■ **The data**:
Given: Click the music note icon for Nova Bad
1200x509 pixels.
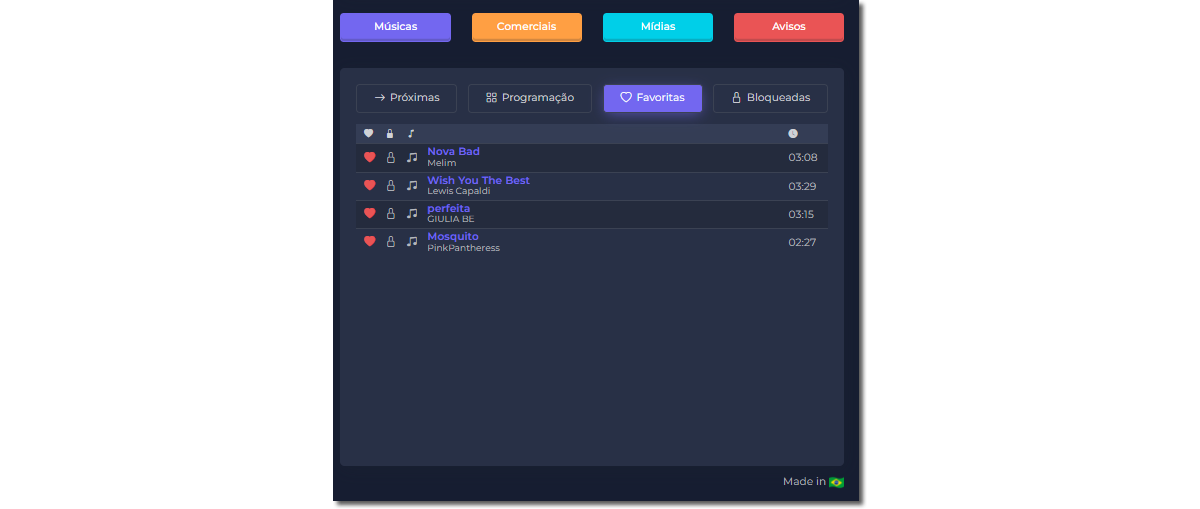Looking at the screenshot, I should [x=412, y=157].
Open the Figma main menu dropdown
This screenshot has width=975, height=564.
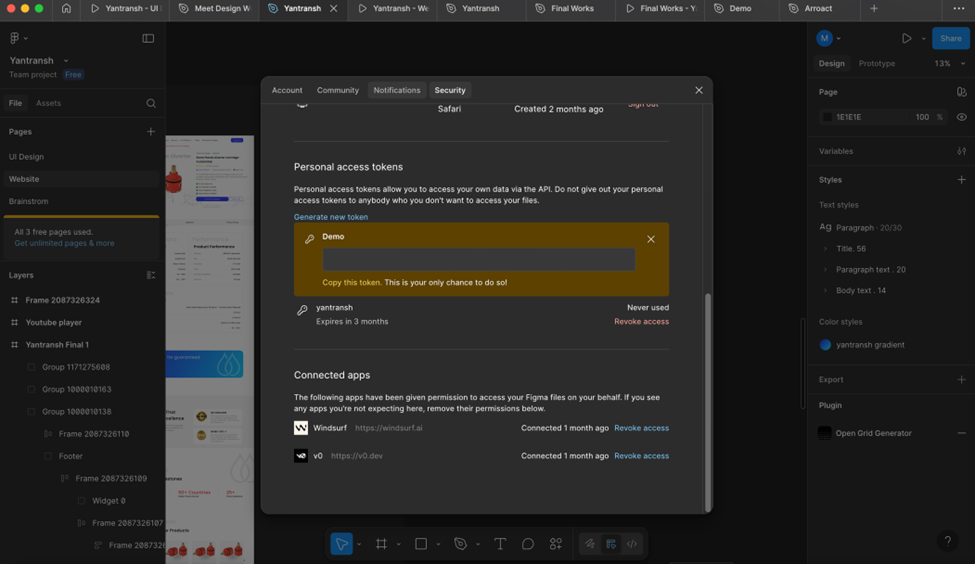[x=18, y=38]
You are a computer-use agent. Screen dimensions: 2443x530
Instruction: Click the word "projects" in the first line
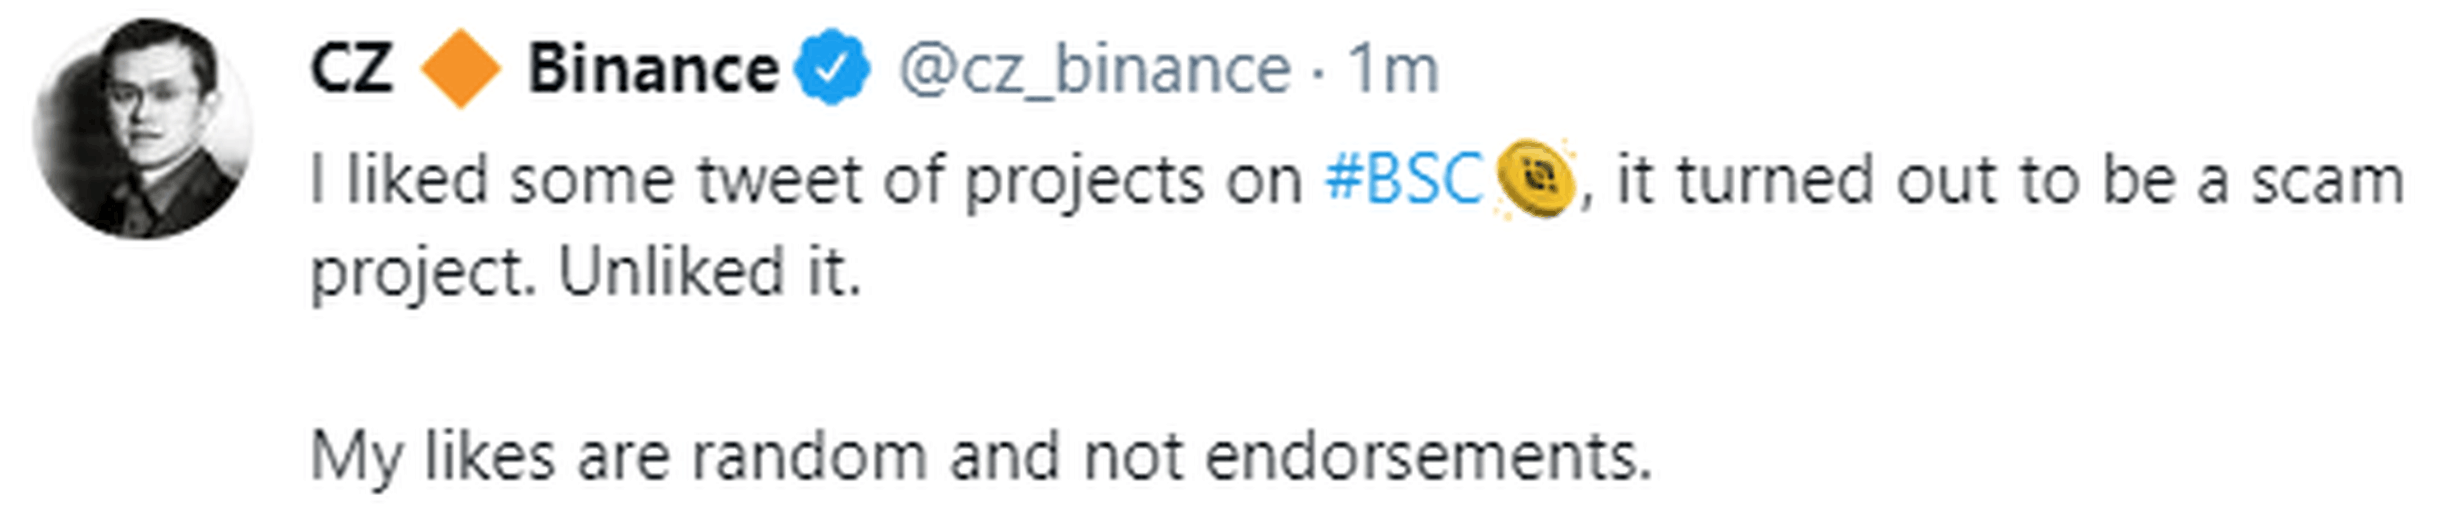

■ **Try it**: Lines from the one with "Open the Figma main menu dropdown" through the final line of the listing above: copy them exactly, both ends included, and omit every picture.

■ **Result of this task**:
Open the Figma main menu dropdown
This screenshot has width=975, height=564.
[x=18, y=38]
You are a computer-use agent. Screen dimensions: 2443x530
Instruction: Click the word "projects" in the first line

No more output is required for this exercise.